That dramatic change represents one of the great moments in the history of life on the planet. What allowed flowering plants to dominate the world's flora so quickly? What was their great innovation?
Botanists call flowering plants angiosperms, from the Greek words for "vessel" and "seed." Unlike conifers, which produce seeds in open cones, angiosperms enclose their seeds in fruit. Each fruit contains one or more carpels, hollow chambers that protect and nourish the seeds. Slice a tomato in half, for instance, and you'll find carpels. These structures are the defining trait of all angiosperms and one key to the success of this huge plant group, which numbers some 235,000 species.
Just when and how did the first flowering plants emerge? Charles Darwin pondered that question, and paleobotanists are still searching for an answer. Throughout the 1990s discoveries of fossilized flowers in Asia, Australia, Europe, and North America offered important clues. At the same time the field of genetics brought a whole new set of tools to the search. As a result, modern paleobotany has undergone a boom not unlike the Cretaceous flower explosion itself.
Now old-style fossil hunters with shovels and microscopes compare notes with molecular biologists using genetic sequencing to trace modern plant families backward to their origins. These two groups of researchers don't always arrive at the same birthplace, but both camps agree on why the quest is important.
"If we have an accurate picture of the evolution of a flowering plant," says Walter Judd, "then we can know things about its structure and function that will help us answer certain questions: What sorts of species can it be crossed with? What sorts of pollinators are effective?" This, he says, takes us toward ever more sensible and productive methods of agriculture, as well as a clearer understanding of the larger process of evolution.

○ ○ ○ ○ ○

* _Tasks for this exercise_:
**A)** In the text about flowering plants, what are carpels?
**B)** Resume the text about the origin of flowering plants, starting after its last sentence.
The data that comes next is separate from the text about flowering plants.

* _Input data_:
○ ○ ○ ○ ○

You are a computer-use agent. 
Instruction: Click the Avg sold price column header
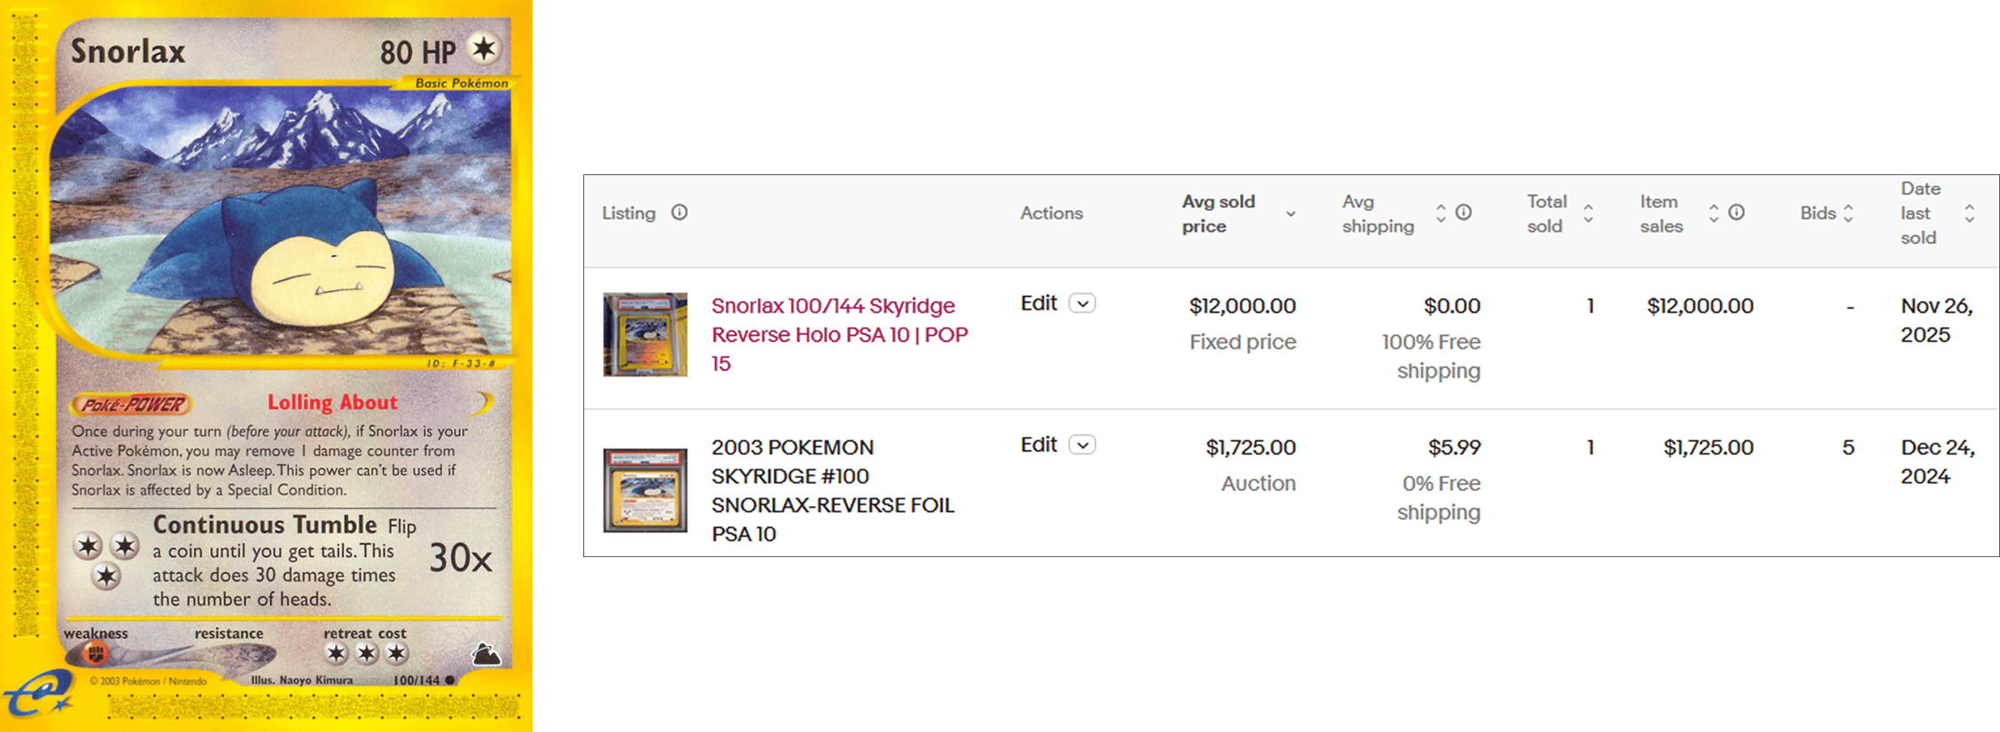1218,213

○ ○ ○ ○ ○

* _List of answers_:
**A)** Carpels are hollow chambers that protect and nourish the seeds.

**B)**
Elizabeth Zimmer, a molecular biologist with the Smithsonian Institution, has been rethinking that process in recent years. Zimmer has been working to decipher the genealogy of flowering plants by studying the DNA of today's species. Her work accelerated in the late 1990s during a federally funded study called Deep Green, developed to foster coordination among scientists studying plant evolution.
Zimmer and her colleagues began looking in their shared data for groups of plants with common inherited traits, hoping eventually to identify a common ancestor to all flowering plants. Results to date indicate that the oldest living lineage, reaching back at least 130 million years, is Amborellaceae, a family that includes just one known species, Amborella trichopoda. Often described as a "living fossil," this small woody plant grows only on New Caledonia, a South Pacific island famous among botanists for its primeval flora.
But we don't have an Amborella from 130 million years ago, so we can only wonder if it looked the same as today's variety. We do have fossils of other extinct flowering plants, the oldest buried in 130-million-year-old sediments. These fossils give us our only tangible hints of what early flowers looked like, suggesting they were tiny and unadorned, lacking showy petals. These no-frill flowers challenge most notions of what makes a flower a flower.